Skyrim, on the other hand, seems to be the product of a designer that found himself physically incapable of saying no. Gigantic landmass? Yes. Soaring mountains with shifting weather patterns? That sounds…. doable. Multiple different towns and orc clans with distinct histories and cultures? Well, if you’re going to twist my arm. 150 unique, handcrafted dungeons requiring a team larger than most small games studios to design? … Ok. Skyrim is ambition incarnate, and even if it didn’t entirely succeed at all of its undertakings it shares the spirit of Elite’s striving to be bigger than anyone thought possible. Skyrim, however, was fortunate enough to have decades of lessons and experience to draw from.
Some of these lessons seem simple, but were important. In ELITE a galaxy could spawn beyond the fuel reach of its neighbors. This resulted in players being stranded in the cold existential-horror of space. Procedurally generated worlds have continued to be popular for games that want to offer an expansive environment but don’t have the resources to craft them. This isn’t limited to low-budget productions; even mega-hits, such as Diablo 3, are based around this concept.
The other direction is to hand-sculpt the world, more Raphael than Pollock. An early example of this approach is The Legend of Zelda. If you are like me you had a laminated map of the game world by your side at all times and a stack of Nintendo Power (RIP) magazines to reveal dungeon layouts on-hand and indexed. Building a static world creates a much greater opportunity to sculpt the player experience. Knowing the approximate route the player will take allows a game designer to create appropriate challenges. For example [spoiler alert] a bomb is needed to defeat Dodongo, the boss of an early dungeon. Specific requirements like this are only possible when a game world is predetermined enough to ensure a player has access to bombs by this time. Zelda represents this delicate balance of giving players the freedom to roam and take on challenges at will, while also balancing the need to scale the difficulty of encounters and access to more powerful items. It is for this reason defeating each dungeon rewarded additional maximum-life and often included a new weapon or tool. This approach to power growth still limits a player’s freedom substantially. It’s a bit like being able to have whatever you want for dinner so long as it’s broccoli.
Nintendo addressed this problem head-on with Mario 64. The need to scale difficulty with player skill is an ever-present problem in games. Giving a new player a difficult set of challenges can discourage them from playing more and becoming proficient enough to overcome them. An entirely free-roam experience can result in demoralized players. To combat this Mario 64 places levels into difficulty tiers, requiring specific number of keys be found from the available pool of levels before opening up the next set of levels. By slowly increasing the difficulty of each tier Nintendo was able to ensure players had the freedom to play in multiple dungeons, but only those within their skill level. It is a testament to their success at balancing these competing forces that the game became so popular.
From these two methods, Zelda’s open map and Mario 64’s access to multiple dungeons, was born the method used in Skyrim.

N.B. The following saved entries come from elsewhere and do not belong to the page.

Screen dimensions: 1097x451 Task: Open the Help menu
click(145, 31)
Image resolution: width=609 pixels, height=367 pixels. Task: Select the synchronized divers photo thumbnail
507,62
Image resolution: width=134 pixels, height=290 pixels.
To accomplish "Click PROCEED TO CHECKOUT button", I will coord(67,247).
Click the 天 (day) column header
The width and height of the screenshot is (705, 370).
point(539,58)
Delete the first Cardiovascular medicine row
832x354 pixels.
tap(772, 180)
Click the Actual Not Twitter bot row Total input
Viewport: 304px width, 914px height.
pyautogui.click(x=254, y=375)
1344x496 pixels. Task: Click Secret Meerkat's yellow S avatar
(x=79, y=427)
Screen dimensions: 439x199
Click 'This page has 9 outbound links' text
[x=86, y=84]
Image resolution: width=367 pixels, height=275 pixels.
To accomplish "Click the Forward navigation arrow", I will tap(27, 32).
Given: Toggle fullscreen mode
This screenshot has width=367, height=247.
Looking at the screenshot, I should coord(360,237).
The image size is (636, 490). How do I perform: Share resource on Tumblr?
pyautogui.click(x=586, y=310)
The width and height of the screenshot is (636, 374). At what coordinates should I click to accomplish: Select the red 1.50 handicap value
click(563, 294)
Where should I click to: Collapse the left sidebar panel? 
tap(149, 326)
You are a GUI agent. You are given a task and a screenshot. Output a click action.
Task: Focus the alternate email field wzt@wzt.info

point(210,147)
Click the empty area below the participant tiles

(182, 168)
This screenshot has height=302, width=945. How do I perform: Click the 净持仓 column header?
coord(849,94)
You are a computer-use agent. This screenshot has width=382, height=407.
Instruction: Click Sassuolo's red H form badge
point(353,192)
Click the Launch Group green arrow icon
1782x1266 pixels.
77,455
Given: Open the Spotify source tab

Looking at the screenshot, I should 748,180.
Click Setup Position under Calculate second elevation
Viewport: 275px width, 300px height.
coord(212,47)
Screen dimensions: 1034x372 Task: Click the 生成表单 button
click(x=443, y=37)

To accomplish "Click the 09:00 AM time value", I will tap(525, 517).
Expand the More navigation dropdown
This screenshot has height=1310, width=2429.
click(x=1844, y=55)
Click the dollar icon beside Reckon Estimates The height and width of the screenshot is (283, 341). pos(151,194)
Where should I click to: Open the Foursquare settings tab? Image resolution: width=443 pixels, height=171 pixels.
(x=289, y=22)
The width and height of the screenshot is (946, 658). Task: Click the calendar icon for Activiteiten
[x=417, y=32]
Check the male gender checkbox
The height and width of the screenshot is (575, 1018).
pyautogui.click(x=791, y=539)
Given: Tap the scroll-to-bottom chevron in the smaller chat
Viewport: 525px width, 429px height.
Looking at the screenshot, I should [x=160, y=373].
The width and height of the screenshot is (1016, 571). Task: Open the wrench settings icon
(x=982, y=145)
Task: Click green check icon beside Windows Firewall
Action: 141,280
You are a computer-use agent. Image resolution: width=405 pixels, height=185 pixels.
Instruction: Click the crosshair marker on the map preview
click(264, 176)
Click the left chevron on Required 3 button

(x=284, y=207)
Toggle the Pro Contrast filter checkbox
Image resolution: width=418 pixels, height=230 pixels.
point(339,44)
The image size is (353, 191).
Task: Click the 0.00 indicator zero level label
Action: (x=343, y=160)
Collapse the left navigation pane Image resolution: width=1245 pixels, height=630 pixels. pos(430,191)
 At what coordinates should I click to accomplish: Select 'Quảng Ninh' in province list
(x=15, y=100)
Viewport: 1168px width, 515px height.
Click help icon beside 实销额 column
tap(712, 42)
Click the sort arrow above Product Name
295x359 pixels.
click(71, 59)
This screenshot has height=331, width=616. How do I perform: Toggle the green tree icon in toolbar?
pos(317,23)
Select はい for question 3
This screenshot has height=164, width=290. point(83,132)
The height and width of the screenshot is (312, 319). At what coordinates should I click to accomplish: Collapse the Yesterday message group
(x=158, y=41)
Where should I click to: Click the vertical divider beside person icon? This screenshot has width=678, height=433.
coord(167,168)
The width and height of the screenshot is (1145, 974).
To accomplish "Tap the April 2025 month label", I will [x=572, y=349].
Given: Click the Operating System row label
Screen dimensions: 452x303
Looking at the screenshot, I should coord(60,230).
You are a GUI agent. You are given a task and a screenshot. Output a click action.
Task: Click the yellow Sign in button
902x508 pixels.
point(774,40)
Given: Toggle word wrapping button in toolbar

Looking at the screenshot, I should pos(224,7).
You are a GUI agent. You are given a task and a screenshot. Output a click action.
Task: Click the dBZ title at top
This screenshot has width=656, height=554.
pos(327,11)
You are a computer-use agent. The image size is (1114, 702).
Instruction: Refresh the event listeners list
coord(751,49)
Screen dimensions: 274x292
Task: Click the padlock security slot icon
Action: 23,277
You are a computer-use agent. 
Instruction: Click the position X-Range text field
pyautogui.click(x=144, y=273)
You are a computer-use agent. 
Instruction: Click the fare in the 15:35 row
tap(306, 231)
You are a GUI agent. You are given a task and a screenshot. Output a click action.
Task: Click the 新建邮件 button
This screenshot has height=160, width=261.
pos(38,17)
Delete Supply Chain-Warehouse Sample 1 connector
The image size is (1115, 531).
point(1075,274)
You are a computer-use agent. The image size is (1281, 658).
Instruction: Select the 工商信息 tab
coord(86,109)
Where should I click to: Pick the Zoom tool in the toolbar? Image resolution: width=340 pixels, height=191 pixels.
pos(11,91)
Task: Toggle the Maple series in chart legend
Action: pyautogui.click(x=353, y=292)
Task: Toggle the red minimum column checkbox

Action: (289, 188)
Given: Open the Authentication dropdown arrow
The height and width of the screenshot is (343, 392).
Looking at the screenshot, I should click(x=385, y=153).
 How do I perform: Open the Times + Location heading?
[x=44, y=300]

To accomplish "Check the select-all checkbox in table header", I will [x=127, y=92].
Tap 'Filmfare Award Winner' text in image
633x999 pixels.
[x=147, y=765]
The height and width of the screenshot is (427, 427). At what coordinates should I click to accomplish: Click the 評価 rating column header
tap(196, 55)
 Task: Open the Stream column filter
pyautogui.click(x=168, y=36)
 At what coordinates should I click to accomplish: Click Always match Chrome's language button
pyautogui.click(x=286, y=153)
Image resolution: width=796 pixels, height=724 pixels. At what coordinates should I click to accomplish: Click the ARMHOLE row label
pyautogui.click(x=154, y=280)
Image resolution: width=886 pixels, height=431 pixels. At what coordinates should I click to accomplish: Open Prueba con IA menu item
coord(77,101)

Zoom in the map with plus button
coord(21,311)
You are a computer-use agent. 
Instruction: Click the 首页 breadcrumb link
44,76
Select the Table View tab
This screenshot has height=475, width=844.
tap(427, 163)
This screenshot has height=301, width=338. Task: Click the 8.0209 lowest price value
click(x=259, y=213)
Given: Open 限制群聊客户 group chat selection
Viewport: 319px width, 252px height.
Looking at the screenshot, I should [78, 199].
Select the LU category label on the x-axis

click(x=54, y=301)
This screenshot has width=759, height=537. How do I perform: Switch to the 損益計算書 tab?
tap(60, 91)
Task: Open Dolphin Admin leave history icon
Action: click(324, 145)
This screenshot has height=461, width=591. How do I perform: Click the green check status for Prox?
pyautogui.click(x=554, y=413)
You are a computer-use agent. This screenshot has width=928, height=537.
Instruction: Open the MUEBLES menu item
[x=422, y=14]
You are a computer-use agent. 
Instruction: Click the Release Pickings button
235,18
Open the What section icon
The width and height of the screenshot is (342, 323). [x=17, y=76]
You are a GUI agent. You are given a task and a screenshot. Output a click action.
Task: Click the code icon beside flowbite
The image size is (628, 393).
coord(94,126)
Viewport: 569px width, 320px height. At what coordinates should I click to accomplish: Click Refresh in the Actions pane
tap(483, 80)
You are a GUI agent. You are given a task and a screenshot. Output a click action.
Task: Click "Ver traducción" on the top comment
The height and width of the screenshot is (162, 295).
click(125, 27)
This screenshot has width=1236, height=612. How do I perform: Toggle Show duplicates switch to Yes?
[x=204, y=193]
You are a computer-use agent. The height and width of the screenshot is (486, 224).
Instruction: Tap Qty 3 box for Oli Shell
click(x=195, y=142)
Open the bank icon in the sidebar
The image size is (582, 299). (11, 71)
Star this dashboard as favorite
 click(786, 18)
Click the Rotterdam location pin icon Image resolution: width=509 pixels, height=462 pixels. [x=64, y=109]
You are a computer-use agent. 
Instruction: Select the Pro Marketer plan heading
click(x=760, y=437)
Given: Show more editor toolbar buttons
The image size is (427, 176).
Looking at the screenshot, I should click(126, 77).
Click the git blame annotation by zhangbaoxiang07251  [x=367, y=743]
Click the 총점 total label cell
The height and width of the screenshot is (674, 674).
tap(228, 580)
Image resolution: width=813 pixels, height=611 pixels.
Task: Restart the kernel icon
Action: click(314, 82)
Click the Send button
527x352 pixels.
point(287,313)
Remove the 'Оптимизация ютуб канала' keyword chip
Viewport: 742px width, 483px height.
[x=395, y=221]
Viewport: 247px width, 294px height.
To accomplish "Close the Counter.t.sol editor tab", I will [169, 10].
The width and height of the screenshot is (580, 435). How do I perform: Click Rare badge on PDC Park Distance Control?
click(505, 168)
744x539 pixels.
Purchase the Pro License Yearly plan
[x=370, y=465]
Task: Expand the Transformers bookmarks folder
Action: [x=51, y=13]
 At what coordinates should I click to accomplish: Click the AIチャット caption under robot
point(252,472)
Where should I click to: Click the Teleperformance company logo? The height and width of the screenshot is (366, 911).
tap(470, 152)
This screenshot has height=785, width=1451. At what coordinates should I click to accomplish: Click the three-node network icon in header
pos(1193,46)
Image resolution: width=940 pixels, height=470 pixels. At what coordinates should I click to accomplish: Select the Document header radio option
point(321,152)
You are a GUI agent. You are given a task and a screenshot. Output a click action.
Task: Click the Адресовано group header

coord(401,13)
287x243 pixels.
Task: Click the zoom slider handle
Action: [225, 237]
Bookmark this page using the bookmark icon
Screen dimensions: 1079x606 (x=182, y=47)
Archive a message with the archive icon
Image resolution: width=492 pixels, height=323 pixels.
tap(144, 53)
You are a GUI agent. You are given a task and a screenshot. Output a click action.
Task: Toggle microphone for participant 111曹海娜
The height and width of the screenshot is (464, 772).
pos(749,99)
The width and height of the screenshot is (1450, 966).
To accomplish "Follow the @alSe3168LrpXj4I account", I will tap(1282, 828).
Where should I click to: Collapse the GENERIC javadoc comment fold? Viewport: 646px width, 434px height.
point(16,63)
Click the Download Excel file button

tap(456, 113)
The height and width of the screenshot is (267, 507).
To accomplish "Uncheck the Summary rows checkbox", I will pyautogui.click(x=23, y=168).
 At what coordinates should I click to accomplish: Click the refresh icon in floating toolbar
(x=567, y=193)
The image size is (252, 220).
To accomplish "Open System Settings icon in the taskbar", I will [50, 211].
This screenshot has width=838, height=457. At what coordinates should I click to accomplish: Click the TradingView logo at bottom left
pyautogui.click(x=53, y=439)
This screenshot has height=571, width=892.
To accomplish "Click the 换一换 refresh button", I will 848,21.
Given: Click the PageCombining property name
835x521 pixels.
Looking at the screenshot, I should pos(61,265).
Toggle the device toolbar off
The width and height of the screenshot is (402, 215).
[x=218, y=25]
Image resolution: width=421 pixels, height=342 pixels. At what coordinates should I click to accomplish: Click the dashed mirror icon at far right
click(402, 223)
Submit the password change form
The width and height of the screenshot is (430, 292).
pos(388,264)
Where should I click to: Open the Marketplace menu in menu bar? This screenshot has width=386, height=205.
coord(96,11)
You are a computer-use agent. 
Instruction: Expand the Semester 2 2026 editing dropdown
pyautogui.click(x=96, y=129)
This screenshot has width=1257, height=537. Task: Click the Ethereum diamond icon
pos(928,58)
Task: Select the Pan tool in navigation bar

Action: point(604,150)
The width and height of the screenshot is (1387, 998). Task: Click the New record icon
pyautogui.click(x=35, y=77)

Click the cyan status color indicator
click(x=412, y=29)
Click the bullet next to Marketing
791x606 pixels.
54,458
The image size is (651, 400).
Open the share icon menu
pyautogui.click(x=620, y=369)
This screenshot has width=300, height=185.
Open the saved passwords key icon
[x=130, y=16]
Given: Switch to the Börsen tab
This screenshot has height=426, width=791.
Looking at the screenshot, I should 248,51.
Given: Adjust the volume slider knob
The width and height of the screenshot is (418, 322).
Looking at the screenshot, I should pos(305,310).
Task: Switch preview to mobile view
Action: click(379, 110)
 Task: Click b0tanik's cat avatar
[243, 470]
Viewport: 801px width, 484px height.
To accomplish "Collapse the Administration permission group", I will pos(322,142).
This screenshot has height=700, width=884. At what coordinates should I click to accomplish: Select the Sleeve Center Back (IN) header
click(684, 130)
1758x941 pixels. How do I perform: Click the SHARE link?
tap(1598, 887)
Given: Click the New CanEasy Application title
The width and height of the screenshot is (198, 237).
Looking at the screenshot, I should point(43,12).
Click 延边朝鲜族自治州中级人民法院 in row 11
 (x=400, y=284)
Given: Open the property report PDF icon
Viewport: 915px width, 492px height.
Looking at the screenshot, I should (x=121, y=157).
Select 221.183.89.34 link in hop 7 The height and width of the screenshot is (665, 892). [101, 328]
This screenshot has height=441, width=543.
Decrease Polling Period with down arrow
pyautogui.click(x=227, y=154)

Everything becomes available. The entire map and dungeons can be explored and tackled solely because Bethesda has learned to scale the monster difficulty well. This advancement negates the need to have the Golden Smashy Hammer from dungeon 37 in order to breakdown the Strangely Resistant Door to dungeon 38.
This method solves the closed world problem that has plagued many earlier games, and it does so in an elegant way, scaling monsters upon first contact to be difficulty-appropriate. Released from the need to guide players through a specific difficulty sequence, Skyrim was able to take on the size and shape it did in a manner that would have been impossible in an earlier generation of games. It does, however, create a new set of problems, which will be discussed in the next part, of making it difficult to have meaningful story decisions, which are the cornerstone of RPGs.